Avast Software Completes $1.3 Billion Acquisition of AVG Technologies
Avast’s channel program will be integrated into AVG’s channel program.
**Editor’s Note: Please click here for a recap of the biggest channel-impacting mergers in July-August 2016.**
Security software maker Avast Software is nearly doubling in size as its $1.3 billion acquisition of AVG Technologies is expected to close Friday.
AVG develops business, mobile and PC device security software applications. Both companies were founded in the Czech Republic in the late 1980s and early 1990s, and expanded internationally in the 2000s.
After the acquisition, Avast will protect one-third of the world’s PC users outside of China, it said. The company will grow from 230 million users to more than 400 million, 160 million of which will be mobile users.
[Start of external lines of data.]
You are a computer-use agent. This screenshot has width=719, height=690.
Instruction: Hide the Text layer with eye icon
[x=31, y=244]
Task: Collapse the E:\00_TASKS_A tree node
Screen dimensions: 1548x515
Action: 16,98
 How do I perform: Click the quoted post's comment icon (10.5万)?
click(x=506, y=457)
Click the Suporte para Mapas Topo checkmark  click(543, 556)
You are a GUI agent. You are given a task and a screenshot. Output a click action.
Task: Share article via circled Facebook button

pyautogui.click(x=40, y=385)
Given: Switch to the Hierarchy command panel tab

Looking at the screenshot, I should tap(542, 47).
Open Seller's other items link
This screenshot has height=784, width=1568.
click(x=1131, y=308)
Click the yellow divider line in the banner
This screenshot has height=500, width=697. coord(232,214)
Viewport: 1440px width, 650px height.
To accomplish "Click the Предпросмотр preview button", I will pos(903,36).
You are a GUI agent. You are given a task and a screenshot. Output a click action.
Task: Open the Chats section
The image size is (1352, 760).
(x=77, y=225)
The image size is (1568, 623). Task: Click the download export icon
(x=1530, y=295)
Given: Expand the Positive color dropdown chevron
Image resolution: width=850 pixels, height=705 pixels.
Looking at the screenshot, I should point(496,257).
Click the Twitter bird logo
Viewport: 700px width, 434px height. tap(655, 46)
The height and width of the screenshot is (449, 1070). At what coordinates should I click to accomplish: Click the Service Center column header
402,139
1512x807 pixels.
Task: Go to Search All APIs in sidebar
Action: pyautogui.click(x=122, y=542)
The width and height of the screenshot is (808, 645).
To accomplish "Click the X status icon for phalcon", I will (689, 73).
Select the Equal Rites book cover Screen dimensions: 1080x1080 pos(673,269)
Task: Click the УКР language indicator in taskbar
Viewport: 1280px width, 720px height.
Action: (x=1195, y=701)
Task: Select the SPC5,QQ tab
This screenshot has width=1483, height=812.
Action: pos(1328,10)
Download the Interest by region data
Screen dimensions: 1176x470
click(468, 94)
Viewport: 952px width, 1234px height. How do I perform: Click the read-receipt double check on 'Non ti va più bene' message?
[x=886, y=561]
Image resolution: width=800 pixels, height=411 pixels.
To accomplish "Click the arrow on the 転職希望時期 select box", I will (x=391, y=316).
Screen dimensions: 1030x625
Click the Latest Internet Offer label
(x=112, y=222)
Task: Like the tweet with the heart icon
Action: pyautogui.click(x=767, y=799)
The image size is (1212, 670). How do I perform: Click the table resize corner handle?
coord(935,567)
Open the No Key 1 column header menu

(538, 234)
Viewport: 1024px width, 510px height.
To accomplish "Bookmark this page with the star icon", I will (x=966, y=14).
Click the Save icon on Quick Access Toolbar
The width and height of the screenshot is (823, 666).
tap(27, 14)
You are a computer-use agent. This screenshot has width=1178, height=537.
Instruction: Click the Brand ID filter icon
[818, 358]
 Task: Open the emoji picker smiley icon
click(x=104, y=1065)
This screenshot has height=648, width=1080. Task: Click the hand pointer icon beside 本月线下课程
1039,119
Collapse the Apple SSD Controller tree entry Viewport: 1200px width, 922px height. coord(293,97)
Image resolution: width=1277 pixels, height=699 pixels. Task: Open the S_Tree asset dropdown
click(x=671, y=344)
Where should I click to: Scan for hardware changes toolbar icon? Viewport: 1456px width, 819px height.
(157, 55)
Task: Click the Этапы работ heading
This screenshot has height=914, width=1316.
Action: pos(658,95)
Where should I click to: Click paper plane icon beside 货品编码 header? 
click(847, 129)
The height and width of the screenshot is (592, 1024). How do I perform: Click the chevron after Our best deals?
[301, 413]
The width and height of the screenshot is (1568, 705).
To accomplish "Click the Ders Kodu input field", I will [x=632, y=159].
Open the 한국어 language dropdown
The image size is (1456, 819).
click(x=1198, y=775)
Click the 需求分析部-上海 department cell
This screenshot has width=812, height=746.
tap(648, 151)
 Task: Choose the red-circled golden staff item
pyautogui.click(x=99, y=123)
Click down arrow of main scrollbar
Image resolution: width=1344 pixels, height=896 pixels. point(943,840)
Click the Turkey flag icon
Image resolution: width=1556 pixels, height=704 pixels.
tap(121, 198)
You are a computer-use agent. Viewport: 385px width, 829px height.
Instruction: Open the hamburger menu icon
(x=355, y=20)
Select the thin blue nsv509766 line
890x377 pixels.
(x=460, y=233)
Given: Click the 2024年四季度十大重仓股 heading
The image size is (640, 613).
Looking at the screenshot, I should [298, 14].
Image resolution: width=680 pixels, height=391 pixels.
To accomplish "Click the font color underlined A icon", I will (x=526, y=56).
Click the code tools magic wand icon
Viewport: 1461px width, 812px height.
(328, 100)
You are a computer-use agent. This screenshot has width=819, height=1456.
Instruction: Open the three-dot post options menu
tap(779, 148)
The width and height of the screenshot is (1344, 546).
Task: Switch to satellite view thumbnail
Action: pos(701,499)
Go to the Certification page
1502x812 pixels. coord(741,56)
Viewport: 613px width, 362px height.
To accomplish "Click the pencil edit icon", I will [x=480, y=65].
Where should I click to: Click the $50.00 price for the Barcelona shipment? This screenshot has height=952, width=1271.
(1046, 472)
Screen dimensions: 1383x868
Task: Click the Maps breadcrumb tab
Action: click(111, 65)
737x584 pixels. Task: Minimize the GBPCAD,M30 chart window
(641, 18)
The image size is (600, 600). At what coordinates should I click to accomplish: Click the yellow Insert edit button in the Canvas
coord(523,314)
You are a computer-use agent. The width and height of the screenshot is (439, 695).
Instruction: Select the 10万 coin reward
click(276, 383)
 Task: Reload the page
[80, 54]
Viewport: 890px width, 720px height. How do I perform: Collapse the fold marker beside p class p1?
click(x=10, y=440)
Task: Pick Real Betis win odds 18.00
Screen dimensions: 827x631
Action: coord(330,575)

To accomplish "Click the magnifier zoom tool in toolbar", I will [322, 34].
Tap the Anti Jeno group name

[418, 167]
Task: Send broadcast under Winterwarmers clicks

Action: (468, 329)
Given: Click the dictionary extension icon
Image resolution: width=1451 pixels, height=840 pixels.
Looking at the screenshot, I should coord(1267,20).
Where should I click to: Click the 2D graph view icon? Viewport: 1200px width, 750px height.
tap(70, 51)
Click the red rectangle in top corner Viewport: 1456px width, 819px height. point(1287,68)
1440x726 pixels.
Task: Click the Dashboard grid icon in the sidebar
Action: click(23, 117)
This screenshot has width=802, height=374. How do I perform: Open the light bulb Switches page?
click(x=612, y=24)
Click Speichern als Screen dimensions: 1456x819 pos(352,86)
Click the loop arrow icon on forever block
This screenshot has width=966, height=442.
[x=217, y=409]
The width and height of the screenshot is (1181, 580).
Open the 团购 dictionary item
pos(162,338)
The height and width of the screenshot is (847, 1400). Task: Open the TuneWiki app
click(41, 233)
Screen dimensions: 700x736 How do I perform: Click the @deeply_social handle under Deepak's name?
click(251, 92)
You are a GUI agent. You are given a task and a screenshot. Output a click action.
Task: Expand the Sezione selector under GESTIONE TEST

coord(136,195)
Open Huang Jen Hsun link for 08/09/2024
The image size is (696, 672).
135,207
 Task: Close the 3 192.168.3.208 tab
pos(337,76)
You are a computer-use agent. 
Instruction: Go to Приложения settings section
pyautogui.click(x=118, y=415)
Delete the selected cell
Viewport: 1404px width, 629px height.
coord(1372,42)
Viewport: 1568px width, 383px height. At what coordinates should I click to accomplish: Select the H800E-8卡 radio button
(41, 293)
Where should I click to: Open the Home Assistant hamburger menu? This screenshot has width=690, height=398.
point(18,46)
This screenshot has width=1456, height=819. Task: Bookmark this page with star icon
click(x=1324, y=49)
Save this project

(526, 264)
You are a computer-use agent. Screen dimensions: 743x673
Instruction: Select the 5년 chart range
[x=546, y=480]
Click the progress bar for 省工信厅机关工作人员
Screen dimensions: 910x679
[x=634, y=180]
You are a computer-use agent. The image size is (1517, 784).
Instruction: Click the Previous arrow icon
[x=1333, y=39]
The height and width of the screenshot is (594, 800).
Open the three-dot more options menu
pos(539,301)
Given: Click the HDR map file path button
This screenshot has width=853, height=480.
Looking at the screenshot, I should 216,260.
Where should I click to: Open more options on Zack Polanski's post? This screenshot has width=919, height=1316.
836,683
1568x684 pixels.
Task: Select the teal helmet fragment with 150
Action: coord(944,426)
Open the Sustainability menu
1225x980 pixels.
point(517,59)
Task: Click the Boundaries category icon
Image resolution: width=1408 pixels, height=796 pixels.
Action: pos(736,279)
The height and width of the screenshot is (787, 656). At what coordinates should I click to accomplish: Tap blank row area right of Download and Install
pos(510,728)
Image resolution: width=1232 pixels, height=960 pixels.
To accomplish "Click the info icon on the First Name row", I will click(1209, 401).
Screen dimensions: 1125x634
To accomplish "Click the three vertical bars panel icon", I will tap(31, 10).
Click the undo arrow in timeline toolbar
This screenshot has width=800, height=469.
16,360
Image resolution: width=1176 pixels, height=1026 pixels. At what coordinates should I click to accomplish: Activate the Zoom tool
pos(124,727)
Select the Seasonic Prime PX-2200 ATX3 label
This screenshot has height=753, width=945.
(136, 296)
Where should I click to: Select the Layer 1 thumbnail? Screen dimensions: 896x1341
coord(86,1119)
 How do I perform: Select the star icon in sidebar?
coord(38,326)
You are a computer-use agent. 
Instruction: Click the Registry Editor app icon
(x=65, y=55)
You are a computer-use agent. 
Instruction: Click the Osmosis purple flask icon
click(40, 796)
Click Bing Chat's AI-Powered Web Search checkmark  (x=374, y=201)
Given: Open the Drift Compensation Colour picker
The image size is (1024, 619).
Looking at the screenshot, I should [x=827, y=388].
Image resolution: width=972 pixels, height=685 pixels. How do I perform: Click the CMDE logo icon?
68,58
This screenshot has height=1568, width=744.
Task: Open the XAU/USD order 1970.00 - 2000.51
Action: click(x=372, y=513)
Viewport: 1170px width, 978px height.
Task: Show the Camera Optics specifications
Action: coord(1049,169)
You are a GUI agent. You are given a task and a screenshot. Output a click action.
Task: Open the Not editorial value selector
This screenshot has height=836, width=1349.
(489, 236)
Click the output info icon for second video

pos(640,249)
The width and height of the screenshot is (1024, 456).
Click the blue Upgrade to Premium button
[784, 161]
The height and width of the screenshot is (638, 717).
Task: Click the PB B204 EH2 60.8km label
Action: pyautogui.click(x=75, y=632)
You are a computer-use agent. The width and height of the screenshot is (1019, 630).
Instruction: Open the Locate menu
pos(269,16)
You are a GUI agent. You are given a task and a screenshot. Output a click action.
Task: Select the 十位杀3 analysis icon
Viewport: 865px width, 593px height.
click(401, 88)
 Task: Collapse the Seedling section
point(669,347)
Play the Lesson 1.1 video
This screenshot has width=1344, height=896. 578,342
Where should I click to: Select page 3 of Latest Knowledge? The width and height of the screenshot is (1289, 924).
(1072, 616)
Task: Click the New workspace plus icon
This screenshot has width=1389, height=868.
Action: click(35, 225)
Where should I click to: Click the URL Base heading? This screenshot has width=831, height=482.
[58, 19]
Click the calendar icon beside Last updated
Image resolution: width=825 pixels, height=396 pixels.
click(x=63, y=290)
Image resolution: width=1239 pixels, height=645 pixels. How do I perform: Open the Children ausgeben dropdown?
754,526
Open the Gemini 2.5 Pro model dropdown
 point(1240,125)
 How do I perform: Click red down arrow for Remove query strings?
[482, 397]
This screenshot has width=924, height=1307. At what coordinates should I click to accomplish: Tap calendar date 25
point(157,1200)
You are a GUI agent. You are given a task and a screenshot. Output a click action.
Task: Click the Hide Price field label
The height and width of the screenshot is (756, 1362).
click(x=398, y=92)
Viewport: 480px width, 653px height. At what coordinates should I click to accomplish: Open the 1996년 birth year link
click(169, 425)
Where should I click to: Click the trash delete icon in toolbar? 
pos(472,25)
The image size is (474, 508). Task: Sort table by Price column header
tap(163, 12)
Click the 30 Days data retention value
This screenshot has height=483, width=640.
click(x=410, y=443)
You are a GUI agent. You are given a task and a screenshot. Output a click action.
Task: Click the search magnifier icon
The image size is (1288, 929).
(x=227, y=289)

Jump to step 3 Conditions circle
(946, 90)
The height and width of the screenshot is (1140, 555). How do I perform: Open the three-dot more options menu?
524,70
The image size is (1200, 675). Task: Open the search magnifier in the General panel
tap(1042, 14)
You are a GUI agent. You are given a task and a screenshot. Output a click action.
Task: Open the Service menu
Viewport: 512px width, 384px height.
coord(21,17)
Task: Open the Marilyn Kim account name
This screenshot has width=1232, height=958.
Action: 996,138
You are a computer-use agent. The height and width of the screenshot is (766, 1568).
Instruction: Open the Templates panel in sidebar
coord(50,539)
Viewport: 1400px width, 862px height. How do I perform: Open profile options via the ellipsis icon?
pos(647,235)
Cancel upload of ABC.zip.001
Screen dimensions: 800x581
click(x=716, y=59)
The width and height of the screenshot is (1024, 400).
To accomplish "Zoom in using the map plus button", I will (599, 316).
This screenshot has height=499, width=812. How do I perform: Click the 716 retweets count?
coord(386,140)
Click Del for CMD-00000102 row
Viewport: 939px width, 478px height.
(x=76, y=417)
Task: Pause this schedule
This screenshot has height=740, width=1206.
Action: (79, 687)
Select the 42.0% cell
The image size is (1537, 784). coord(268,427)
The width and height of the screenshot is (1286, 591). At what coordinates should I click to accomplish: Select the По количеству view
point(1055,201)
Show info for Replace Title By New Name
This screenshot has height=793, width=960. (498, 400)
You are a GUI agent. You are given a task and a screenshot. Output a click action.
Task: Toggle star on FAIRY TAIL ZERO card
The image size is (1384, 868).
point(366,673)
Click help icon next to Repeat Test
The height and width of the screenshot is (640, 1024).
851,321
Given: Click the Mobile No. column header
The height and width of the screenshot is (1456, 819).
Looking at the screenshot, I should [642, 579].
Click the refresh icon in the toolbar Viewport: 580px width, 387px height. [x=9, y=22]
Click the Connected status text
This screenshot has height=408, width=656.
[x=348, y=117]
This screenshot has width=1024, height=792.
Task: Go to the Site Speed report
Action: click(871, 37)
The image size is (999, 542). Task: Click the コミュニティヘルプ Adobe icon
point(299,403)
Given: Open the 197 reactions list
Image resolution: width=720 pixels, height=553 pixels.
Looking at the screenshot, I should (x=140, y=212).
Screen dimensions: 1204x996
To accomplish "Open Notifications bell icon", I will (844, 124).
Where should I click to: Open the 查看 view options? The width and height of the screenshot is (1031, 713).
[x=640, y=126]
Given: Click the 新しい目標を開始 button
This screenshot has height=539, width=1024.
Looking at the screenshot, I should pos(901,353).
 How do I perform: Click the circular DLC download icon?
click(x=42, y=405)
Glenn Taylor, Avast’s chief of staff and general manager of SMB, tells Channel Partners the combined company provides the “traction needed to compete successfully in a competitive, rapidly evolving security landscape and, most importantly, respond to the immediate security needs of businesses.”
“For our partner ecosystem, we plan to integrate the Avast channel program into AVG’s program, so whether you sell an Avast or AVG security software product, we will deliver ongoing support,” he said. “Avast and AVG partners will have options to continue selling their current product portfolio or also explore Avast or AVG products, as well as take advantage of new services, future product innovations and customers of both brands. This is value that every AVG and Avast channel partner and business customer can share in — today and into the future.”
AVG has more than 10,000 channel partners and Avast has more than 2,000. They include MSPs, integrators, distributors and resellers.
“All of the feedback I’ve had has been positive,” Taylor said. “Most of the resellers want to know when they can sell the expanded product portfolio, which should come shortly after the closing.”
Integrating the partner programs will take 12 to 18 months to complete, he said.
“But we will seek ways to integrate elements immediately after close, when we can look deeper into the specifics and data underlying each of the existing programs,” Taylor said.
Vince Steckler has been named CEO of the new Avast, overseeing the combined operations of the two companies.
The acquisition will allow Avast to further enhance its Threat Labs with additional machine-learning technology for threat detection, allowing the company to focus more on new threats targeting mobile devices and Internet of Things (IoT) devices in homes, as well as threats like ransomware, according to the company.
The acquisition was announced in July. The deal involved Avast purchasing all of the outstanding ordinary shares of AVG for $25 per share in cash.